中间体17:14-((苄基氧基)羰基)-3,15-二氧代-1-苯基-14-十一烷基-2,19,22,25,28,31,34,37,40-九氧杂-16-氮杂四十三烷-43-酸
向250mL圆底烧瓶(配备磁力搅拌器和氮气入口)中添加中间体16(7.0g,9.72mmol)和DCM(70mL),然后添加1-氨基-3,6,9,12,15,18,21,24-八氧杂二十七烷-27-酸(氨基-PEG8-酸)(4.51g,10.21mmol)、DIPEA(4.25mL,24.31mmol)和DMAP(0.119g,0.972mmol))。将所得浅黄色均匀溶液在环境温度下搅拌过夜。然后将反应混合物真空浓缩以提供浅黄色油状残余物。然后将该残余物用乙酸乙酯(150mL)稀释,并将溶液转移到500mL分液漏斗中。然后用盐水(500mL)洗涤溶液。将所得水相用乙酸乙酯(150mL;然后100mL)反萃取。将合并的有机相干燥(用硫酸钠),经过滤,并真空浓缩。将粗制产物经由柱色谱法(330g SiO2凝胶,用DCM至10%甲醇/DCM洗脱)纯化。将含有主要产物的级分合并并真空浓缩。将残余物在高真空下干燥过夜以提供中间体17。LCMS方法E:Rt=1.43min,[M+H]+=1047.0
中间体18:29,39-二苄基1-(2,5-二氧代吡咯烷-1-基)28-氧代-29-十一烷基-3,6,9,12,15,18,21,24-八氧杂-27-氮杂三十九烷-1,29,39-三甲酸酯
向含有中间体17(5.51g,5.27mmol)的50mL圆底烧瓶中添加DCM(27.5mL,比例:1.0)和THF(27.5mL,比例:1.0),然后添加DCC(1.412g,6.85mmol)和N-羟基琥珀酰亚胺(0.697g,6.06mmol)。搅拌约10min后,所得混合物变成浓稠的白色悬浮液。然后将反应混合物在环境温度搅拌3h 45min并真空浓缩以提供白色糊状物。向混合物中添加DCM(35mL),并将所得白色悬浮液搅拌10min。然后将混合物在垫上过滤,并用冷DCM(一个床体积)洗涤垫。将合并的滤液真空浓缩。将残余物在高真空下干燥过夜以提供呈无色油状物的中间体18。LCMS方法E:Rt=1.45min,[M+H]+=1044.0。
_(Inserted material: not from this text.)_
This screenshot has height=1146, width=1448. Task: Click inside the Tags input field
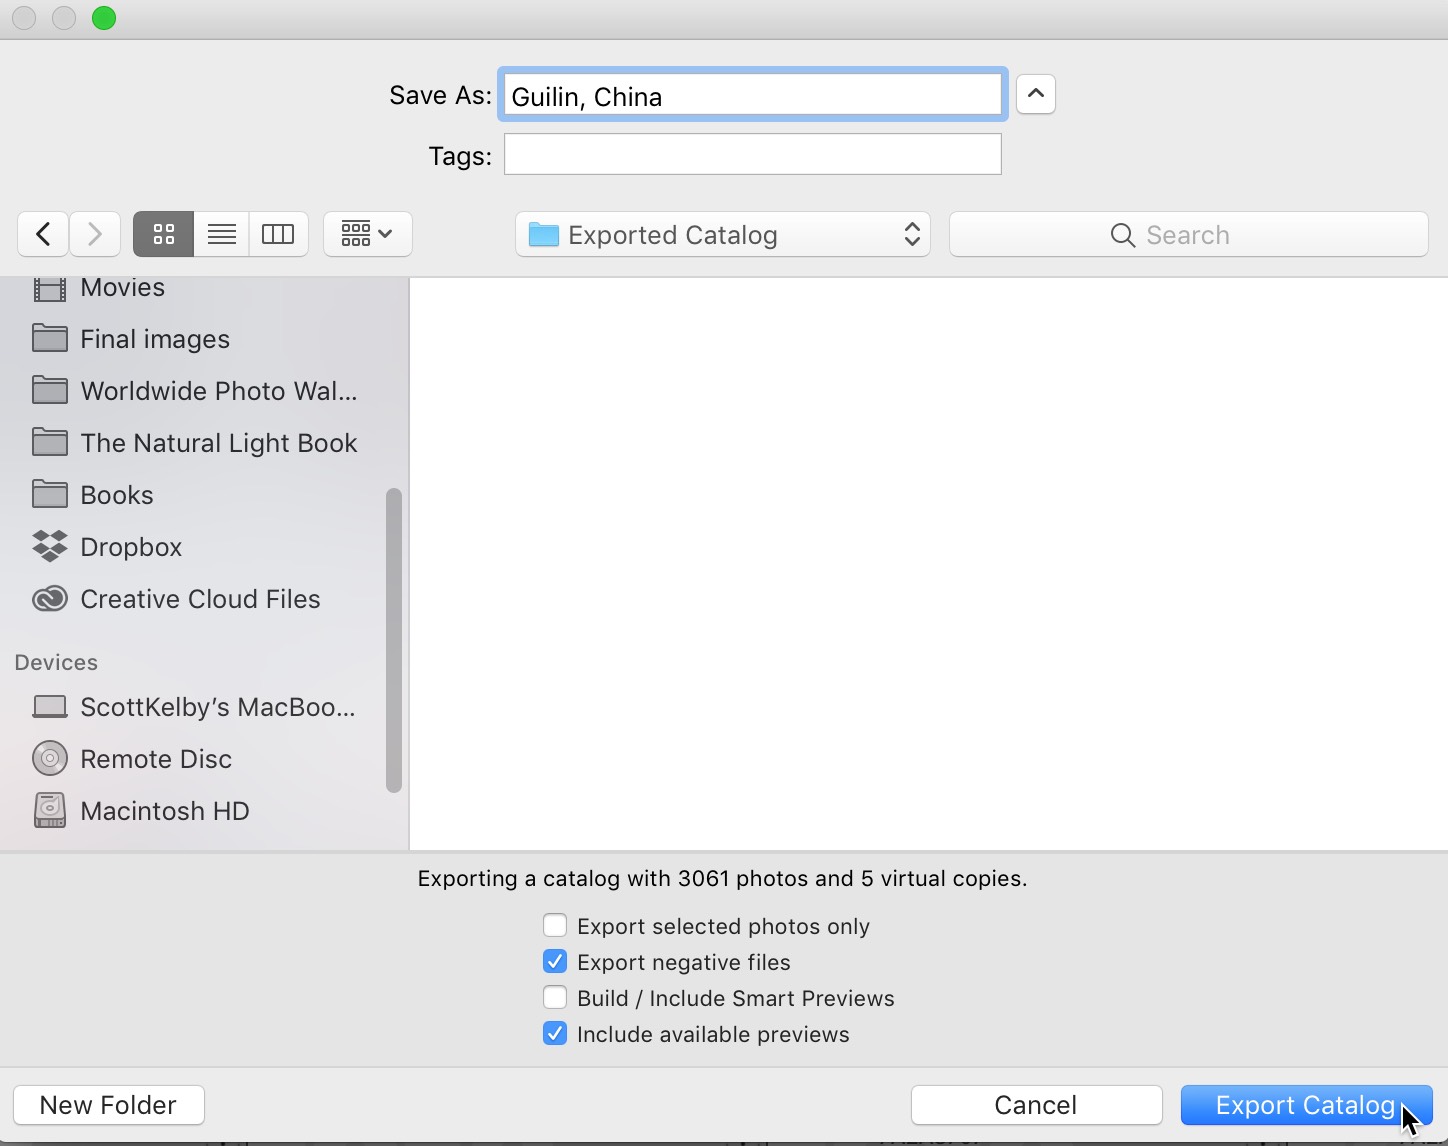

中间体19:2-((27-((2,5-二氧代吡咯烷-1-基)氧基)-27-氧代-3,6,9,12,15,18,21,24-八氧杂二十七烷基)氨基甲酰基)-2-十一烷基十三烷二酸
向250mL圆底烧瓶(配备磁力搅拌器)中添加中间体18(6.0g,5.25mmol)和THF(70ml)。向该溶液中添加10% Pd/C(0.603g,0.567mmol),并且将反应容器用氮气吹扫,然后用氢气吹扫。然后将所得混合物暴露于氢气(气球压力)3h。将反应容器用氮气吹扫,并且将悬浮液在垫上过滤。将垫用THF彻底洗涤并将合并的滤液真空浓缩。然后将所得残余物在高真空下干燥过夜以提供呈无色油状物的中间体19。LCMS方法E:Rt=0.91min,[M+H]+=963.8。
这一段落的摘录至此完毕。